Posted by SuperMario on 13 April 2019 with categories: Some Quick First Impressions

Kenja no Mago

Short Synopsis: Some guy dies in a car accident (how many times has it been already?) and is reincarnated into an overpowered wizard.

Mario’s review:
As I mentioned in the Seasonal Preview, Kenja no Mago obtains a deadly combination: it serves as both an isekai and a magical high school harem. The result? The most blatant, shameless show that embraces all the tired tropes with zero tact. First, not only the protagonist is already overpowered, he has the knowledge of an adult and he has the memory of modern world. The level of he learning new magic reaches a ridiculous level as he literally blows everyone away with his power. So it sucks out all the fun when we know he will overcome everything, with ease. The supporting characters fare no better as they are cliched with familiar tropes, even down to their designs and their dialogues. The production is horrible as you can see in the above screenshot where the main character just floats around the still background. The world building is samey-samey with nothing interesting of note and guess what, cute girls with big boobs already line up to be his future classmates. When the show that only cares for making things easy for the protagonist, why should we care?
Potential: 0%


Carole & Tuesday

Short Synopsis: A runaway rich girl and a street-smart orphan meet in a bustling Martian city and decide to compose music together.

Wooper’s review:
This was undoubtedly one of my most anticipated shows of the season, and I’m happy to report that it’s pretty good! The animation is top notch, with attention being lavished on moments both big and small. From shots as complex as Carole’s hoverboarding scene down to the way a guitar case shifts when you pop one of its latches, the team at Bones really pushed themselves for this episode. The characters’ outfits are particularly stylish, with fancy dresses, belts, piercings, and the coolest pair of overalls Mars has to offer on display. The main characters themselves are well-worn types, but they’re backed by strong showings from two hungry young seiyuu. By the end of the episode, their passion for music makes their bid for stardom feel worthwhile, but there are some potential hang-ups surrounding the jam session near the end. The all-English lyrics are repetitive and simple, and pop music won’t be everyone’s bag, despite being Carole & Tuesday’s bread and butter. Luckily, there are already subplots and side characters populating the script, from an actress who wants to break into the music biz to the friction between A.I. composers and the old guard of record producers. Without these stories to offer extra information about C&T’s vision of the future, the series might have felt too conservative. Thankfully, its detours are doubly exciting due to the show’s colorful, detail-heavy nature. Check this one out if you haven’t already.

(Data items)
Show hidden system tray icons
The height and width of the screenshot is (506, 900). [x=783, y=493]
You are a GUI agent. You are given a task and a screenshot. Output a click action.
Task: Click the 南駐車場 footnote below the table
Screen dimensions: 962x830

**YOUR TASK**
Please print the passage of the anime review post starting at "Potential: 0%" and ending at "compose music together.". These records were taken from a separate source.

**PROBLEM SOLUTION**
Potential: 0%


Carole & Tuesday

Short Synopsis: A runaway rich girl and a street-smart orphan meet in a bustling Martian city and decide to compose music together.